Higher level built-in strings

bearophile bearophileHUGS at lycos.com
Sun Jul 18 18:48:14 PDT 2010


This odd post comes from reading the nice part about strings of chapter 4 of TDPL. In the last few years I have seen changes in how D strings are meant and managed, changes that make them less and less like arrays (random-access sequences of mutable code units) and more and more what they are at high level (immutable bidirectional sequences of code points).

So a final jump is to make string types something different from normal arrays. This frees them to behave better as high level strings. Probably other people have had similar ideas, so if you think this post is boring or useless, please ignore it.

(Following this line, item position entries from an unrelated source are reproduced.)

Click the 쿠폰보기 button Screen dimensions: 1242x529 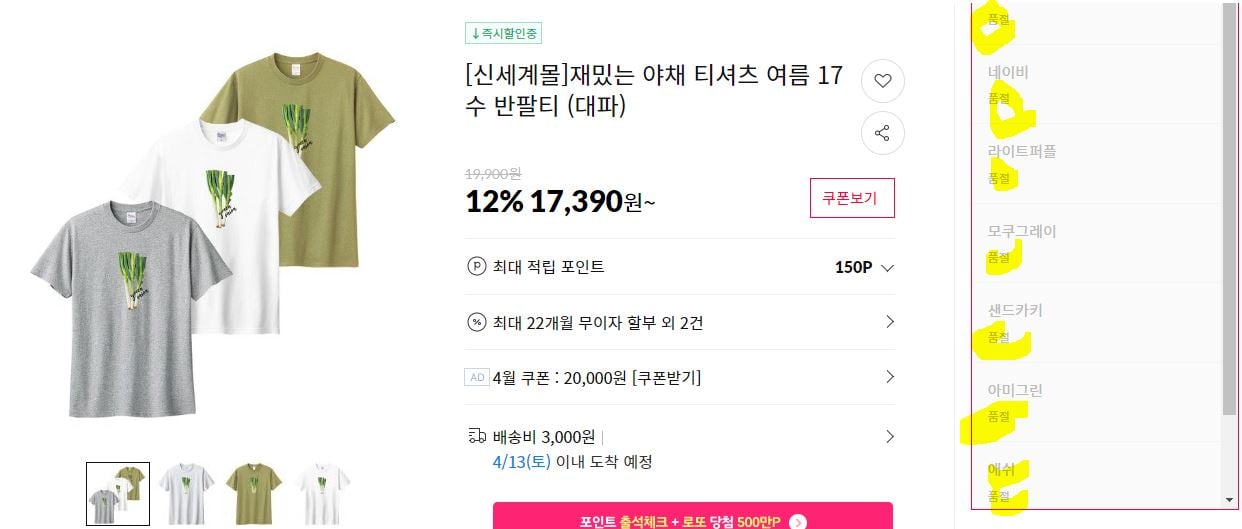pyautogui.click(x=851, y=198)
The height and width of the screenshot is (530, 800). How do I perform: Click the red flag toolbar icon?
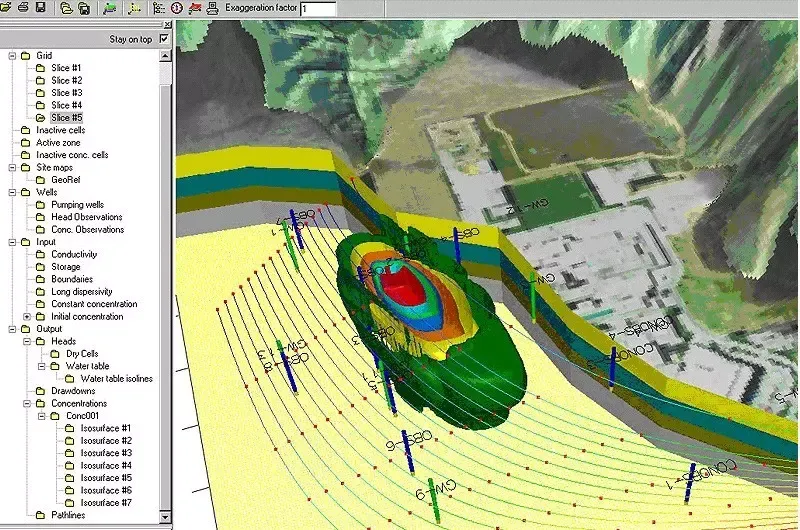click(x=195, y=8)
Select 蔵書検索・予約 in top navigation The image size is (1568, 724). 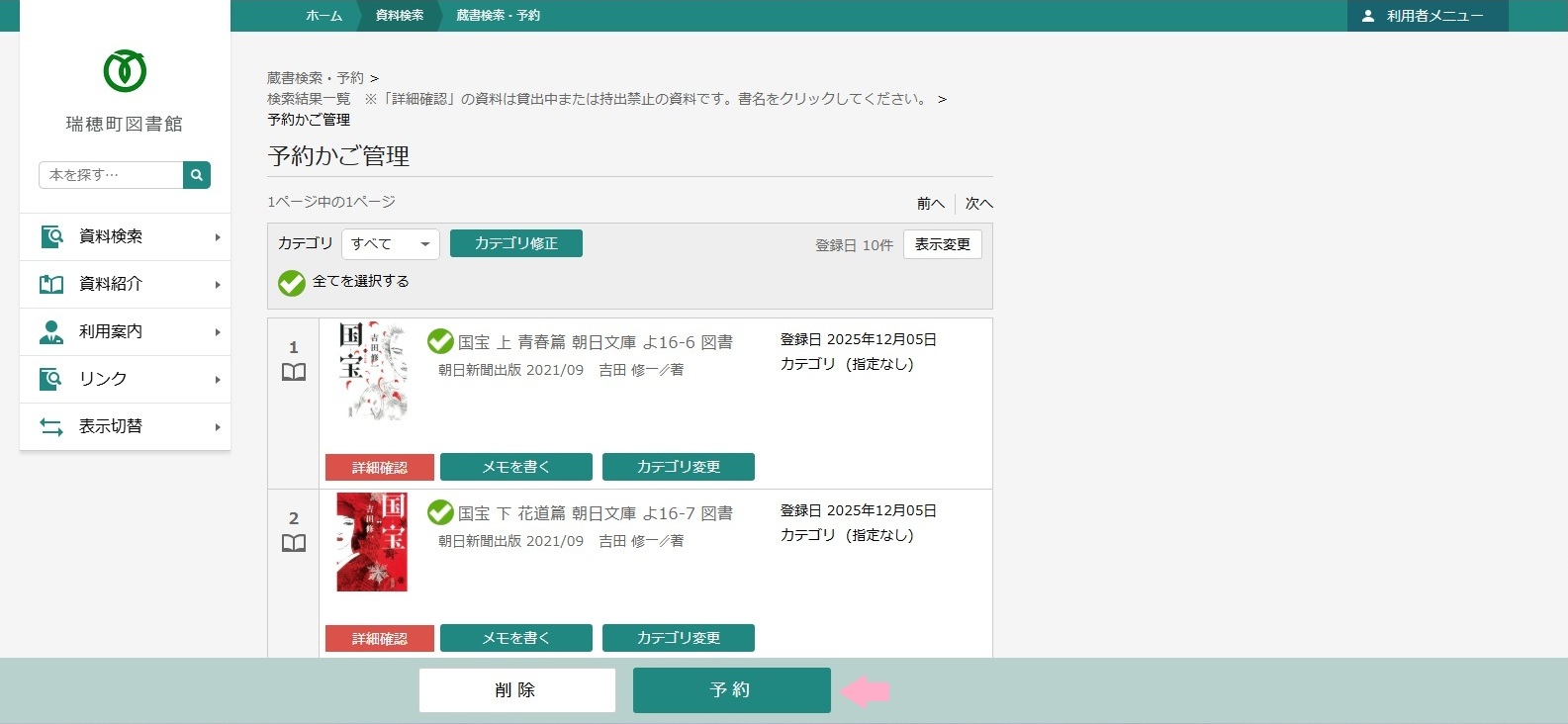[498, 16]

So strings can have some differences compared to arrays:

1) length returns code points, but it's immutable and stored in the string, so it's an O(1) operation (returns what std.utf.count() returns).

2) Assigning a string to another one is allowed:
string s1 = s2;
But changing the length manually is not allowed:
s1.length += 2; // error
This makes them more close to immutable, more similar to Python strings.

3) Another immutable string-specific attribute can be added that returns the number of code units in the string, for example .codeunits or .nunits or something similar.

4) s1[i] is not O(1), it's generally slower, and returns the i-th code point (there are ways to speed this operation up to O(log n) with some internal indexes). (Code points in dstrings can be accessed in O(1)).

5) foreach(c; s1) yields a code point dchars regardless if s1 is string, dstring, wstring.
But you can use foreach(char c; s1) if s1 is a string and you are sure s1 uses only 7 bit chars. But in such cases you can also use a immutable(ubyte)[]. Python3 does something similar, its has a str type that's always UTF16 (or UTF32) and a bytes type that is similar to a ubyte[]. I think D can do something similar. std.string functions can made to work on ubyte[] and immutable(ubyte)[] too.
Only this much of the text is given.